▸ **Assigned task**:
Copy out every record that follows, word for word.

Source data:
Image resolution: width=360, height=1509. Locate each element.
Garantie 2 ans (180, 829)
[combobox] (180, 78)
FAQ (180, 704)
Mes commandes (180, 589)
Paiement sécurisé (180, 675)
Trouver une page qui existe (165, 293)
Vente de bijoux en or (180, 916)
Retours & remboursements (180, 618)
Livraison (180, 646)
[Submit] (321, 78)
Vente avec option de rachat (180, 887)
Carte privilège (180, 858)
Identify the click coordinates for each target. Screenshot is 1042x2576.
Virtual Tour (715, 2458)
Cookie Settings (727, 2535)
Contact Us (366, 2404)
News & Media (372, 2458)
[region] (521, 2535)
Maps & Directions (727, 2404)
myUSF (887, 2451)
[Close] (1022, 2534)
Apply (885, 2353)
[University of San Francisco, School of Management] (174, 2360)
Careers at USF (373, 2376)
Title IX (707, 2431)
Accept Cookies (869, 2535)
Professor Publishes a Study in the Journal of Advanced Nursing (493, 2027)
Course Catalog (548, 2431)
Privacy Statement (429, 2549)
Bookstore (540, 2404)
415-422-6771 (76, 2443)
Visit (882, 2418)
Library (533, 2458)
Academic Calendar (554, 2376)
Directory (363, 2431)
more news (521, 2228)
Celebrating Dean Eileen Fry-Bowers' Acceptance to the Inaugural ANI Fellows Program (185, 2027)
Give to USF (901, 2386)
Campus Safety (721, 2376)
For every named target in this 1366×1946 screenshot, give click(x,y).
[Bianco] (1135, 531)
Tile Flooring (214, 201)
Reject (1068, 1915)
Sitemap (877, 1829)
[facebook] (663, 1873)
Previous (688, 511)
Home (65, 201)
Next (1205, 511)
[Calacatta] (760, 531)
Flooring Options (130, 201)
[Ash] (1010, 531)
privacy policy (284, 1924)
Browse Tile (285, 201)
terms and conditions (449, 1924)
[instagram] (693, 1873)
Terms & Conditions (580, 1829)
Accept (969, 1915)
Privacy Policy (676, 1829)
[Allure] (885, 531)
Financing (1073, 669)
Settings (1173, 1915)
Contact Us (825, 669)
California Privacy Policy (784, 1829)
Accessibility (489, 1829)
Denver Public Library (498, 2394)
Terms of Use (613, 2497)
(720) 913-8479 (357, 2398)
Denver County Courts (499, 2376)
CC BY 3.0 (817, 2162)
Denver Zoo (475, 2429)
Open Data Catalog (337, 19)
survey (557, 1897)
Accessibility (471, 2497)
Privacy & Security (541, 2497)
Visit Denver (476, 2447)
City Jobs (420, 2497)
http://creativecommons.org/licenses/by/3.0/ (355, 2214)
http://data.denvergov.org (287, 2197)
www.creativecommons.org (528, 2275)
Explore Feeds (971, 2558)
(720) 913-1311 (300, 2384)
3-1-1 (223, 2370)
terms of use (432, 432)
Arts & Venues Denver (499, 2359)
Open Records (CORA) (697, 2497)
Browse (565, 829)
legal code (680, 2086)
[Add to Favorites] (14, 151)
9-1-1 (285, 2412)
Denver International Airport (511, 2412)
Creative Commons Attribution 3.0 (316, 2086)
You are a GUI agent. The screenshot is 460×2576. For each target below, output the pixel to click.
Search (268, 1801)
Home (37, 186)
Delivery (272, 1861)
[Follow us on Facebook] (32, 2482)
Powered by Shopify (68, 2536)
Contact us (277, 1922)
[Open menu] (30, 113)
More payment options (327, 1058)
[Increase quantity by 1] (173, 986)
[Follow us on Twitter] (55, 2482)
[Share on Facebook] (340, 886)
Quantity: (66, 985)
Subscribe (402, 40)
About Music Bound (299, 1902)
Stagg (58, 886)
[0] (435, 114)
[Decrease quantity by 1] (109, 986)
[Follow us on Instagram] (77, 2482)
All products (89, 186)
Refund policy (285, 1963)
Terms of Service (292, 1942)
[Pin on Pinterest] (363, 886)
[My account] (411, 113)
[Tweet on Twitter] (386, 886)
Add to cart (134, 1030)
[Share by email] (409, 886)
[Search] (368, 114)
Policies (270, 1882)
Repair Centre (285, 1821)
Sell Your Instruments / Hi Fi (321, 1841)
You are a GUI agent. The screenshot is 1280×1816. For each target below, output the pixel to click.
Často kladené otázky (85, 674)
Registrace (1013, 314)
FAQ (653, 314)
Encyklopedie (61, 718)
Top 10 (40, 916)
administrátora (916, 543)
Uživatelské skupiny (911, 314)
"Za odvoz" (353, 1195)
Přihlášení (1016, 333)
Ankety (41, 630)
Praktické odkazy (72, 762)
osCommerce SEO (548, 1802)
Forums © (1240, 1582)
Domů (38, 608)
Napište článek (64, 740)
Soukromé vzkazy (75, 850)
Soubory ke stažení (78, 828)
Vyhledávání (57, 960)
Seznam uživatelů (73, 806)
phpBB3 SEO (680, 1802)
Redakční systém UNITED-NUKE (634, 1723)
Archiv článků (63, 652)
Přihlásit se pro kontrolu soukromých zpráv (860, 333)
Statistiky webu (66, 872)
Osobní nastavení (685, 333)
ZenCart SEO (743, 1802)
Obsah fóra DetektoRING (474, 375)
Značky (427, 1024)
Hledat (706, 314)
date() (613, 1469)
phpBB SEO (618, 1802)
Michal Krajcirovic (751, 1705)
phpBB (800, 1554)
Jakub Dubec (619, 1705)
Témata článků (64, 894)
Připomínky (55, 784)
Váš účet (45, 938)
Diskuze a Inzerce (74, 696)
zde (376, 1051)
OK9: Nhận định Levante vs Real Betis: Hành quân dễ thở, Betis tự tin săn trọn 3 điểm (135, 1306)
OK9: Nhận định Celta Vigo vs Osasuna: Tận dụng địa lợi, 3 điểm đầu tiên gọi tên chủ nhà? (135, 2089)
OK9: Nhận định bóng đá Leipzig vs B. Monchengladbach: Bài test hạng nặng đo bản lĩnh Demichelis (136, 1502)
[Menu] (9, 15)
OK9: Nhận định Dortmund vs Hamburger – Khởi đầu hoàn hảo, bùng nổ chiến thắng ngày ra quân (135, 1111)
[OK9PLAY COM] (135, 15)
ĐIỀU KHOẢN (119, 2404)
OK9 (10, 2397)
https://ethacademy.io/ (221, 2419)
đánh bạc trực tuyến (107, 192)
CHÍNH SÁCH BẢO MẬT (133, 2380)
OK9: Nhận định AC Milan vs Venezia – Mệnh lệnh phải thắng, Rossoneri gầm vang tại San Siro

▸ **Response area**:
Image resolution: width=360, height=1509. Locate each element.
Garantie 2 ans (180, 829)
[combobox] (180, 78)
FAQ (180, 704)
Mes commandes (180, 589)
Paiement sécurisé (180, 675)
Trouver une page qui existe (165, 293)
Vente de bijoux en or (180, 916)
Retours & remboursements (180, 618)
Livraison (180, 646)
[Submit] (321, 78)
Vente avec option de rachat (180, 887)
Carte privilège (180, 858)
Identify the click coordinates for each target. Screenshot is 1042x2576.
Virtual Tour (715, 2458)
Cookie Settings (727, 2535)
Contact Us (366, 2404)
News & Media (372, 2458)
[region] (521, 2535)
Maps & Directions (727, 2404)
myUSF (887, 2451)
[Close] (1022, 2534)
Apply (885, 2353)
[University of San Francisco, School of Management] (174, 2360)
Careers at USF (373, 2376)
Title IX (707, 2431)
Accept Cookies (869, 2535)
Professor Publishes a Study in the Journal of Advanced Nursing (493, 2027)
Course Catalog (548, 2431)
Privacy Statement (429, 2549)
Bookstore (540, 2404)
415-422-6771 (76, 2443)
Visit (882, 2418)
Library (533, 2458)
Academic Calendar (554, 2376)
Directory (363, 2431)
more news (521, 2228)
Celebrating Dean Eileen Fry-Bowers' Acceptance to the Inaugural ANI Fellows Program (185, 2027)
Give to USF (901, 2386)
Campus Safety (721, 2376)
For every named target in this 1366×1946 screenshot, give click(x,y).
[Bianco] (1135, 531)
Tile Flooring (214, 201)
Reject (1068, 1915)
Sitemap (877, 1829)
[facebook] (663, 1873)
Previous (688, 511)
Home (65, 201)
Next (1205, 511)
[Calacatta] (760, 531)
Flooring Options (130, 201)
[Ash] (1010, 531)
privacy policy (284, 1924)
Browse Tile (285, 201)
terms and conditions (449, 1924)
[instagram] (693, 1873)
Terms & Conditions (580, 1829)
Accept (969, 1915)
Privacy Policy (676, 1829)
[Allure] (885, 531)
Financing (1073, 669)
Settings (1173, 1915)
Contact Us (825, 669)
California Privacy Policy (784, 1829)
Accessibility (489, 1829)
Denver Public Library (498, 2394)
Terms of Use (613, 2497)
(720) 913-8479 (357, 2398)
Denver County Courts (499, 2376)
CC BY 3.0 (817, 2162)
Denver Zoo (475, 2429)
Open Data Catalog (337, 19)
survey (557, 1897)
Accessibility (471, 2497)
Privacy & Security (541, 2497)
Visit Denver (476, 2447)
City Jobs (420, 2497)
http://creativecommons.org/licenses/by/3.0/ (355, 2214)
http://data.denvergov.org (287, 2197)
www.creativecommons.org (528, 2275)
Explore Feeds (971, 2558)
(720) 913-1311 (300, 2384)
3-1-1 (223, 2370)
terms of use (432, 432)
Arts & Venues Denver (499, 2359)
Open Records (CORA) (697, 2497)
Browse (565, 829)
legal code (680, 2086)
[Add to Favorites] (14, 151)
9-1-1 (285, 2412)
Denver International Airport (511, 2412)
Creative Commons Attribution 3.0 (316, 2086)
You are a GUI agent. The screenshot is 460×2576. For each target below, output the pixel to click.
Search (268, 1801)
Home (37, 186)
Delivery (272, 1861)
[Follow us on Facebook] (32, 2482)
Powered by Shopify (68, 2536)
Contact us (277, 1922)
[Open menu] (30, 113)
More payment options (327, 1058)
[Increase quantity by 1] (173, 986)
[Follow us on Twitter] (55, 2482)
[Share on Facebook] (340, 886)
Quantity: (66, 985)
Subscribe (402, 40)
About Music Bound (299, 1902)
Stagg (58, 886)
[0] (435, 114)
[Decrease quantity by 1] (109, 986)
[Follow us on Instagram] (77, 2482)
All products (89, 186)
Refund policy (285, 1963)
Terms of Service (292, 1942)
[Pin on Pinterest] (363, 886)
[My account] (411, 113)
[Tweet on Twitter] (386, 886)
Add to cart (134, 1030)
[Share by email] (409, 886)
[Search] (368, 114)
Policies (270, 1882)
Repair Centre (285, 1821)
Sell Your Instruments / Hi Fi (321, 1841)
You are a GUI agent. The screenshot is 1280×1816. For each target below, output the pixel to click.
Často kladené otázky (85, 674)
Registrace (1013, 314)
FAQ (653, 314)
Encyklopedie (61, 718)
Top 10 (40, 916)
administrátora (916, 543)
Uživatelské skupiny (911, 314)
"Za odvoz" (353, 1195)
Přihlášení (1016, 333)
Ankety (41, 630)
Praktické odkazy (72, 762)
osCommerce SEO (548, 1802)
Forums © (1240, 1582)
Domů (38, 608)
Napište článek (64, 740)
Soukromé vzkazy (75, 850)
Soubory ke stažení (78, 828)
Vyhledávání (57, 960)
Seznam uživatelů (73, 806)
phpBB3 SEO (680, 1802)
Redakční systém UNITED-NUKE (634, 1723)
Archiv článků (63, 652)
Přihlásit se pro kontrolu soukromých zpráv (860, 333)
Statistiky webu (66, 872)
Osobní nastavení (685, 333)
ZenCart SEO (743, 1802)
Obsah fóra DetektoRING (474, 375)
Značky (427, 1024)
Hledat (706, 314)
date() (613, 1469)
phpBB SEO (618, 1802)
Michal Krajcirovic (751, 1705)
phpBB (800, 1554)
Jakub Dubec (619, 1705)
Témata článků (64, 894)
Připomínky (55, 784)
Váš účet (45, 938)
Diskuze a Inzerce (74, 696)
zde (376, 1051)
OK9: Nhận định Levante vs Real Betis: Hành quân dễ thở, Betis tự tin săn trọn 3 điểm (135, 1306)
OK9: Nhận định Celta Vigo vs Osasuna: Tận dụng địa lợi, 3 điểm đầu tiên gọi tên chủ nhà? (135, 2089)
OK9: Nhận định bóng đá Leipzig vs B. Monchengladbach: Bài test hạng nặng đo bản lĩnh Demichelis (136, 1502)
[Menu] (9, 15)
OK9: Nhận định Dortmund vs Hamburger – Khởi đầu hoàn hảo, bùng nổ chiến thắng ngày ra quân (135, 1111)
[OK9PLAY COM] (135, 15)
ĐIỀU KHOẢN (119, 2404)
OK9 (10, 2397)
https://ethacademy.io/ (221, 2419)
đánh bạc trực tuyến (107, 192)
CHÍNH SÁCH BẢO MẬT (133, 2380)
OK9: Nhận định AC Milan vs Venezia – Mệnh lệnh phải thắng, Rossoneri gầm vang tại San Siro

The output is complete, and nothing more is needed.